── RECORDS TO USE ──
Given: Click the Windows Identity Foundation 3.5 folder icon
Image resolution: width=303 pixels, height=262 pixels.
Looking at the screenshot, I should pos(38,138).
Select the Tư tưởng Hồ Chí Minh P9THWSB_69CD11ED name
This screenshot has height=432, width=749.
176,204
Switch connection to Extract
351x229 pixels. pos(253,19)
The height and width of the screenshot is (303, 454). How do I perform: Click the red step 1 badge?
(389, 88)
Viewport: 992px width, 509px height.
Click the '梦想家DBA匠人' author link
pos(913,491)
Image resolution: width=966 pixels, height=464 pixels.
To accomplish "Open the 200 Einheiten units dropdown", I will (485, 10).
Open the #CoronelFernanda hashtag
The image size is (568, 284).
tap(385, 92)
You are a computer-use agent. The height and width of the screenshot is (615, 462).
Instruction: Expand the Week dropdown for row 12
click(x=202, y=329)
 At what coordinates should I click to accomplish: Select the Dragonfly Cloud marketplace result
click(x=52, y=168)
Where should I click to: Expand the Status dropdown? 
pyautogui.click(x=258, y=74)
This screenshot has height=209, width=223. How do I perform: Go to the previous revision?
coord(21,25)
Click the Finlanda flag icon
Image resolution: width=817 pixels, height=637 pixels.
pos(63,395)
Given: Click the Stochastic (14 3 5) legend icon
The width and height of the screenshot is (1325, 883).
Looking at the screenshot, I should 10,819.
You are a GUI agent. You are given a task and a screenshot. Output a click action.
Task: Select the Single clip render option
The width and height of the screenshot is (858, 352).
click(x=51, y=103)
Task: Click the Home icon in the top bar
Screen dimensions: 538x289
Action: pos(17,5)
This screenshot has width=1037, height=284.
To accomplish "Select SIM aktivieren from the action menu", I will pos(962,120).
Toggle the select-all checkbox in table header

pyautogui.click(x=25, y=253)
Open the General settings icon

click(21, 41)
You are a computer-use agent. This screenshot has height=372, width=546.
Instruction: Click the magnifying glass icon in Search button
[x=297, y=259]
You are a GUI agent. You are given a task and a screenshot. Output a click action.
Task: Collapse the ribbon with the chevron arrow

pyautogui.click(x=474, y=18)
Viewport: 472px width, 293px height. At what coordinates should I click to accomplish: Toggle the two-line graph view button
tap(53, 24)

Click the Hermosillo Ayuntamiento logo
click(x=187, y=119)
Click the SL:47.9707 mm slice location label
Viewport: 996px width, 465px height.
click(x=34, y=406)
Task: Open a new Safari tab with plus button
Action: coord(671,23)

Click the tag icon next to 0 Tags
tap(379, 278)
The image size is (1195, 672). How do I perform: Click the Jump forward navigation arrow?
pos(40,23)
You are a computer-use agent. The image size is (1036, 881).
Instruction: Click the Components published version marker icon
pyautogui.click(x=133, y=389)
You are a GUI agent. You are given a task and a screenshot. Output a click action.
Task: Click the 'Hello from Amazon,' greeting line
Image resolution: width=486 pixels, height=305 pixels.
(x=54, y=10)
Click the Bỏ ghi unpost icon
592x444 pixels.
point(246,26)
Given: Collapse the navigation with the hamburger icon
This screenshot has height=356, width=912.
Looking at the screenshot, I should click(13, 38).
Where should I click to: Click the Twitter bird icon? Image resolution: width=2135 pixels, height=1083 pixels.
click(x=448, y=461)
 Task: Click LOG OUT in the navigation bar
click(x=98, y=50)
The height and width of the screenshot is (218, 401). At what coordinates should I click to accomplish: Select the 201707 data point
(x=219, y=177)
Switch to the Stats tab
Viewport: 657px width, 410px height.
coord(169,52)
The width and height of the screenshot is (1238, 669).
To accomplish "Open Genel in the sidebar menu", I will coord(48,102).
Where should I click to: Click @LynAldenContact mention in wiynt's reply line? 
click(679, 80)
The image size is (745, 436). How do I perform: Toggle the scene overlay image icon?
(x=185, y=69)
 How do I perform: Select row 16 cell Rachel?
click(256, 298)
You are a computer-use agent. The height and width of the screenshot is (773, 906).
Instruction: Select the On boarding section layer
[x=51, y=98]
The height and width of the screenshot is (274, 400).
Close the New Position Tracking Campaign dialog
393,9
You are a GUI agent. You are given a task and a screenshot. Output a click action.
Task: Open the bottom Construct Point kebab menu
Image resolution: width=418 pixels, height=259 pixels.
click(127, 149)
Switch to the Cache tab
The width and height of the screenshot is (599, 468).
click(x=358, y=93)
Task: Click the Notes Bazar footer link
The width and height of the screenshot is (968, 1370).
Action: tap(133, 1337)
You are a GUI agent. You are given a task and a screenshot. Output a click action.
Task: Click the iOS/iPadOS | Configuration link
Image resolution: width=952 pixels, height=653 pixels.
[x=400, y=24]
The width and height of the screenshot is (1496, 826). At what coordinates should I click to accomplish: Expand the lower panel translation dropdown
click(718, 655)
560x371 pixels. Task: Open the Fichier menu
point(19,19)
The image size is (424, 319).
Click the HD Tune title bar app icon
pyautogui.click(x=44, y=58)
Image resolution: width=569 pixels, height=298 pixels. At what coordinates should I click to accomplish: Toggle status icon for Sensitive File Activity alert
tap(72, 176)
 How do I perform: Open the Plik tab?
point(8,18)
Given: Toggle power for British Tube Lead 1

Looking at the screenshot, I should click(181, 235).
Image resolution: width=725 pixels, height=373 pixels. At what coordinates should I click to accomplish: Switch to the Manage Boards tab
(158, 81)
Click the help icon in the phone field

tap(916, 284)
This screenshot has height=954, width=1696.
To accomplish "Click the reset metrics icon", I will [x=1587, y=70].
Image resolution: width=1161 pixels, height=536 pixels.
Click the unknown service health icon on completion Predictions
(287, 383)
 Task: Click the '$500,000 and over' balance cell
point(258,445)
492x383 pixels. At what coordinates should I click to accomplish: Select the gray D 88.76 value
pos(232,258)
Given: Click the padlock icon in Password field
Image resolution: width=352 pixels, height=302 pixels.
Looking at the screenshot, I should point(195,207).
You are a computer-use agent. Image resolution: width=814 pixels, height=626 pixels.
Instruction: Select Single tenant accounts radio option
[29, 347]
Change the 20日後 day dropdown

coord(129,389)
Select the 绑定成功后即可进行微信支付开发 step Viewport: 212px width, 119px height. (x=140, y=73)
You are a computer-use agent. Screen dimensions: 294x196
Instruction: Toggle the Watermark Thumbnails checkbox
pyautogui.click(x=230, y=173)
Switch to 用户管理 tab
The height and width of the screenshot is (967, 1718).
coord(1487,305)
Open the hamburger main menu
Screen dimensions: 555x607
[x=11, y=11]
───
== AIM OF THE TASK ==
Please count the lines in the data above that contain the string "perform", treating uppercase and lowercase letters as different, and give only the number.

== EXERCISE SOLUTION ==
6